The client can disable encoding conversion by setting client_encoding to
sql_ascii:

    latin9_test=# show server_encoding;
     server_encoding 
    -----------------
     LATIN9
    (1 row)
    
    latin9_test=# set client_encoding to sql_ascii;
    SET
    latin9_test=# show client_encoding;
     client_encoding 
    -----------------
     SQL_ASCII
    (1 row)
    
    latin9_test=# select convert_from(decode('ceb120ceb220ceb320ceb420ceb520cf83cf84', 'hex'), 'sql_ascii');
        convert_from     
    ---------------------
     α β γ δ ε στ
    (1 row)

Maybe that's also an option for your client.

-- 
Erik



On 2023-11-20 02:59 +00:00 GMT, "Erik Wienhold" <ewie@ewie.name> wrote:
> On 2023-11-19 21:37 +0100, PGUser2020 wrote:

>
> Technically speaking, UTF-8 is an 8-bit encoding.  But I guess that
> application would then show mojibake if UTF-8 were stored.
>

Yes sorry, I should have said single byte rather than 8 bit. There must be no possibility that a single character
occupiesmore than one byte as the (e.g.) varchar(10) and char(5) fields overflow lengths otherwise. 

>
> Do you have to use existing Latin-9 text columns to store UTF-8?  If not
> then I'd go with bytea instead of text (varchar) if possible and also
> supported by your client.  Otherwise it may be difficult to distinguish
> between "normal" Latin-9 text and the hex- or base64-encoded UTF-8.
> Although bytea could also store anything, not just UTF-8, so you'd have
> to deal with invalid data anyway.
>

I do have to use existing columns yes, and they are varchar latin9 columns.

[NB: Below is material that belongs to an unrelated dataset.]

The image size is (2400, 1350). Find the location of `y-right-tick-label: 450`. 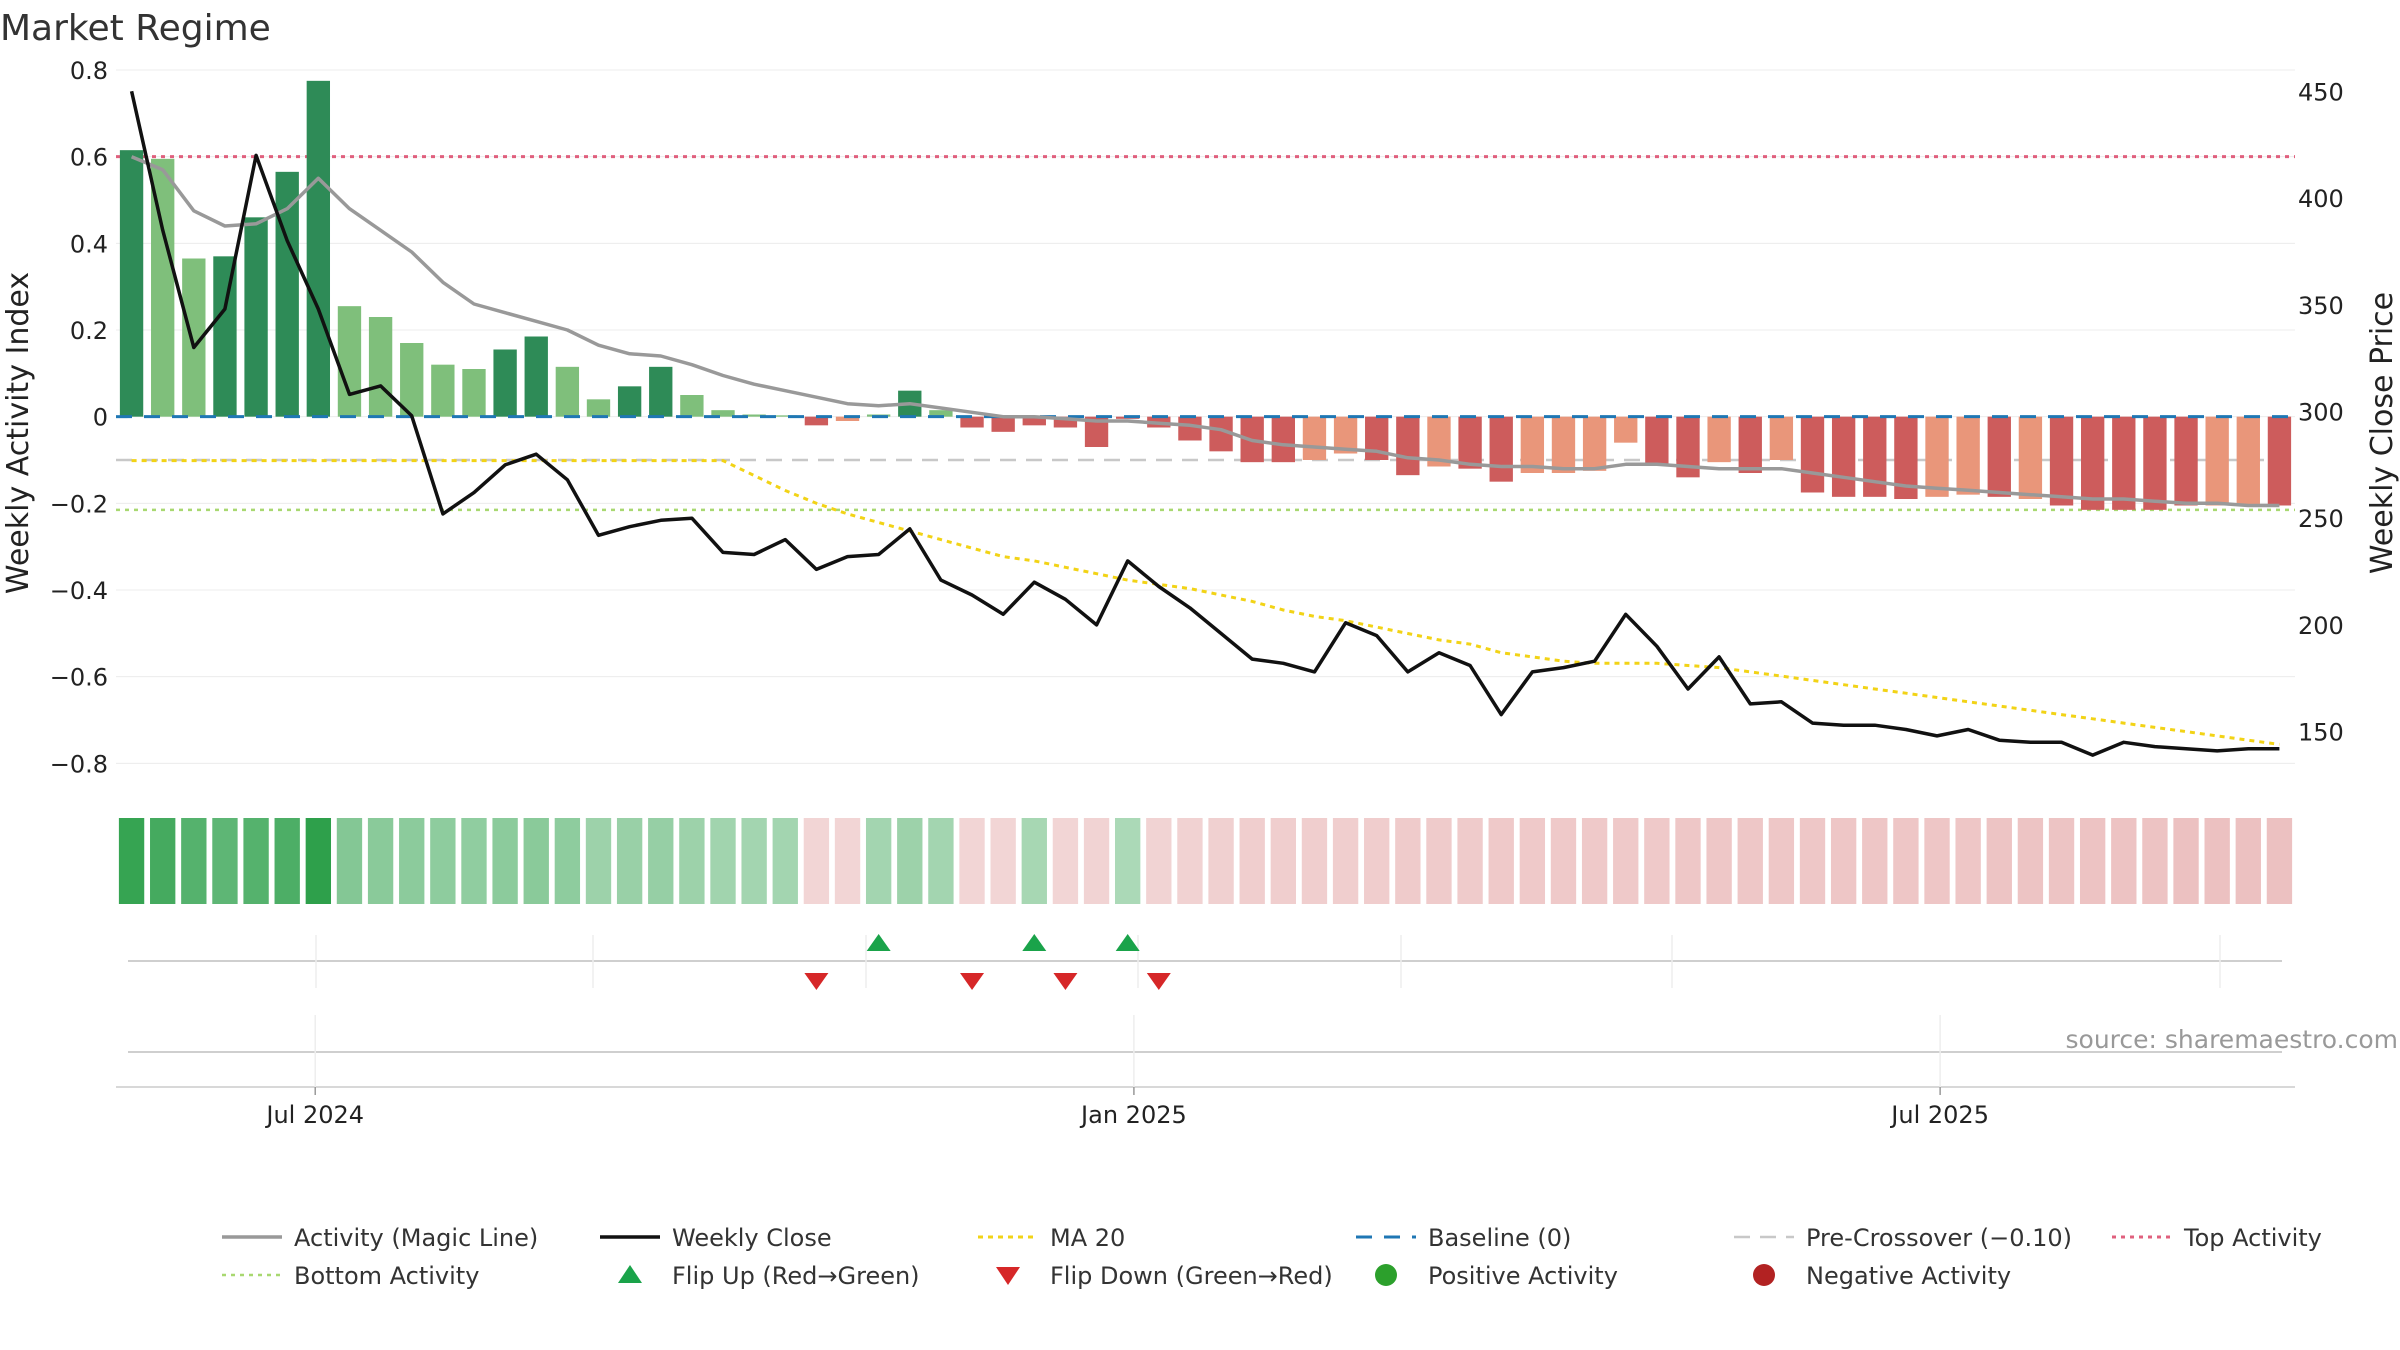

> Is the same client sending and reading that data?  If yes, why can't the
> client do the hex-encoding of the UTF-8 string and only send/read those
> encoded strings so that database won't event see UTF-8?  Why must the
> database be involved in this custom encoding scheme instead of just
> storing BLOBs (either as bytea or some encoded text)?
>

So one of the external clients applications which is interacting with this database will do just that -- it will make a
hexstring from its utf8 input and store that in a varchar 

>
> The client can disable encoding conversion by setting client_encoding to
> sql_ascii:
>
>     latin9_test=# show server_encoding;
>      server_encoding
>     -----------------
>      LATIN9
>     (1 row)
>
>     latin9_test=# set client_encoding to sql_ascii;
>     SET
>     latin9_test=# show client_encoding;
>      client_encoding
>     -----------------
>      SQL_ASCII
>     (1 row)
>
>     latin9_test=# select convert_from(decode('ceb120ceb220ceb320ceb420ceb520cf83cf84', 'hex'), 'sql_ascii');
>         convert_from
>     ---------------------
>      α β γ δ ε στ
>     (1 row)
>
> Maybe that's also an option for your client.
>

It is very useful and exactly what I was looking for thanks.

This technique should allow me to create a login, mask a table with a view containing this decode, and use search_path
toget the view returned in preference to the base table.